Scientific classification
- Kingdom: Animalia
- Phylum: Arthropoda
- Clade: Pancrustacea
- Class: Malacostraca
- Order: Stomatopoda
- Family: Nannosquillidae
- Genus: Platysquilla
- Species: P. eusebia
- Binomial name: Platysquilla eusebia (Risso, 1816)
- Synonyms: Squilla eusebia Risso, 1816

= Platysquilla eusebia =

- Authority: (Risso, 1816)
- Synonyms: Squilla eusebia Risso, 1816

Species of crustacean

Platysquilla eusebia is a species of mantis shrimp in the family Nannosquillidae, from the Mediterranean Sea and north-eastern Atlantic Ocean. It is a spearer, and grows up to 7 cm long.

==Distribution==
P. eusebia is found in the Mediterranean Sea and adjacent parts of the Atlantic Ocean. It is one of only two species of mantis shrimp found in waters around the British Isles (the other being Rissoides desmaresti).
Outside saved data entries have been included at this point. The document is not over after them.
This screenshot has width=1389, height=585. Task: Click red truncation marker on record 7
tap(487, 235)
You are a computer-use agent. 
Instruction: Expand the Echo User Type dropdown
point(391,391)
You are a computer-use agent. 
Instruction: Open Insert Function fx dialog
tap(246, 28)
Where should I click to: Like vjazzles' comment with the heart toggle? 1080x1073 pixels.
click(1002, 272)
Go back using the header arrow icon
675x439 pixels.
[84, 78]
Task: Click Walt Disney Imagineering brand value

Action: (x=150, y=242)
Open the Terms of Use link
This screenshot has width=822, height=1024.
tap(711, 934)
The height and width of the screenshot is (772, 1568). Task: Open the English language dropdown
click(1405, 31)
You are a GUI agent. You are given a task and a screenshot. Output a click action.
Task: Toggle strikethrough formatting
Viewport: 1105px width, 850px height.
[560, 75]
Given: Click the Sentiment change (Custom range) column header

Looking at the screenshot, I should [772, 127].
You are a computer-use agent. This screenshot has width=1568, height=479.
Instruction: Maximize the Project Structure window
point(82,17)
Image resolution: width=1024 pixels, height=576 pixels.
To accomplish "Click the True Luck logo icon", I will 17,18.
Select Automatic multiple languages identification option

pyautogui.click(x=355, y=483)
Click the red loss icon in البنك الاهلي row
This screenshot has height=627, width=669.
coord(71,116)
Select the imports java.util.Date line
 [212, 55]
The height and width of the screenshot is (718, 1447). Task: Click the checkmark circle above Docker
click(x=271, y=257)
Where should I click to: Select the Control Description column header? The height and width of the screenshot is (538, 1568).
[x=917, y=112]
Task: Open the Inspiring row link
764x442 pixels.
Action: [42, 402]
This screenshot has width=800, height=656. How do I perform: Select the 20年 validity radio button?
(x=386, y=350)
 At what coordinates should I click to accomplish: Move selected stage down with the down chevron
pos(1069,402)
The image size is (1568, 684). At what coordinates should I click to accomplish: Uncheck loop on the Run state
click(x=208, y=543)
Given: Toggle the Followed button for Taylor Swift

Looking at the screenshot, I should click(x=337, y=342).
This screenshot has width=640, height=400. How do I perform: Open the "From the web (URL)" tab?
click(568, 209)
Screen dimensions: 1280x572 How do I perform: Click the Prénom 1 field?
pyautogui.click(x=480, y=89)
Its occurrence in Galway Bay off the west coast of Ireland may represent the northern limit of its distribution.

==Description==
P. eusebia grows up to 7 cm long. It is a mantis shrimp of the spearer type, possessing raptorial claws with nine or more teeth. It may be distinguished from the other species in its genus, P. enodis and P. horologii, by the number of epipods, and from Rissoides desmaresti by the number of spines on the last segment of the raptorial claw, with R. desmaresti having only five.

==Taxonomy==
Although previously placed in the family Squillidae, Platysquilla is now considered a member of the Nannosquillidae. P. eusebia was originally described in the genus Squilla, but was moved by Raymond B. Manning to be the type species of the new genus Platysquilla in 1967.